_ASSIGNMENT:_ Write out every entry below word for word, leaving nothing out.

Saved data entries:
────────────────

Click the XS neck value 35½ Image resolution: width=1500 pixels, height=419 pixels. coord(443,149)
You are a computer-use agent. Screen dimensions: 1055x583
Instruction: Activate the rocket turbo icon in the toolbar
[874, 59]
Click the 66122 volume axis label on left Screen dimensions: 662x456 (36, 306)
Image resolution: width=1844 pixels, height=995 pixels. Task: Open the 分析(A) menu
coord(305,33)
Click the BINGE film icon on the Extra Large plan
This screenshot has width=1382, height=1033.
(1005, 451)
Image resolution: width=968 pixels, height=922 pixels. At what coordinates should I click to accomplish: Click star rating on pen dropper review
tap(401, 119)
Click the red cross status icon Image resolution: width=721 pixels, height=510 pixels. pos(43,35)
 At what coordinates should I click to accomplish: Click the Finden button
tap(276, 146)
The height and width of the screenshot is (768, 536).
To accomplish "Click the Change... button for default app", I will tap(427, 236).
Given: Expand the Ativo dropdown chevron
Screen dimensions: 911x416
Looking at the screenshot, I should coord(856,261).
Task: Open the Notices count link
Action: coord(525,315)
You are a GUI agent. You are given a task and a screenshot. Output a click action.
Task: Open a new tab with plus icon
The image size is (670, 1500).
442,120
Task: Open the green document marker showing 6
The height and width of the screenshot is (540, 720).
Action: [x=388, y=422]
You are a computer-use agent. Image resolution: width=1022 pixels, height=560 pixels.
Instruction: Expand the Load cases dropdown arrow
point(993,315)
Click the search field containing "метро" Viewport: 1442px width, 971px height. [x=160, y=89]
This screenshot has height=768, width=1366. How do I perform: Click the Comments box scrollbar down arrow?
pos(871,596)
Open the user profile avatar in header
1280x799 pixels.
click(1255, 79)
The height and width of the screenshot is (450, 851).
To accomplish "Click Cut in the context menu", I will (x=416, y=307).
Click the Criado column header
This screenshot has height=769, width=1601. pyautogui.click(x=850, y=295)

────────────────

_RESULT:_
Click the XS neck value 35½ Image resolution: width=1500 pixels, height=419 pixels. coord(443,149)
You are a computer-use agent. Screen dimensions: 1055x583
Instruction: Activate the rocket turbo icon in the toolbar
[874, 59]
Click the 66122 volume axis label on left Screen dimensions: 662x456 (36, 306)
Image resolution: width=1844 pixels, height=995 pixels. Task: Open the 分析(A) menu
coord(305,33)
Click the BINGE film icon on the Extra Large plan
This screenshot has width=1382, height=1033.
(1005, 451)
Image resolution: width=968 pixels, height=922 pixels. At what coordinates should I click to accomplish: Click star rating on pen dropper review
tap(401, 119)
Click the red cross status icon Image resolution: width=721 pixels, height=510 pixels. pos(43,35)
 At what coordinates should I click to accomplish: Click the Finden button
tap(276, 146)
The height and width of the screenshot is (768, 536).
To accomplish "Click the Change... button for default app", I will tap(427, 236).
Given: Expand the Ativo dropdown chevron
Screen dimensions: 911x416
Looking at the screenshot, I should coord(856,261).
Task: Open the Notices count link
Action: coord(525,315)
You are a GUI agent. You are given a task and a screenshot. Output a click action.
Task: Open a new tab with plus icon
The image size is (670, 1500).
442,120
Task: Open the green document marker showing 6
The height and width of the screenshot is (540, 720).
Action: [x=388, y=422]
You are a computer-use agent. Image resolution: width=1022 pixels, height=560 pixels.
Instruction: Expand the Load cases dropdown arrow
point(993,315)
Click the search field containing "метро" Viewport: 1442px width, 971px height. [x=160, y=89]
This screenshot has height=768, width=1366. How do I perform: Click the Comments box scrollbar down arrow?
pos(871,596)
Open the user profile avatar in header
1280x799 pixels.
click(1255, 79)
The height and width of the screenshot is (450, 851).
To accomplish "Click Cut in the context menu", I will (x=416, y=307).
Click the Criado column header
This screenshot has height=769, width=1601. pyautogui.click(x=850, y=295)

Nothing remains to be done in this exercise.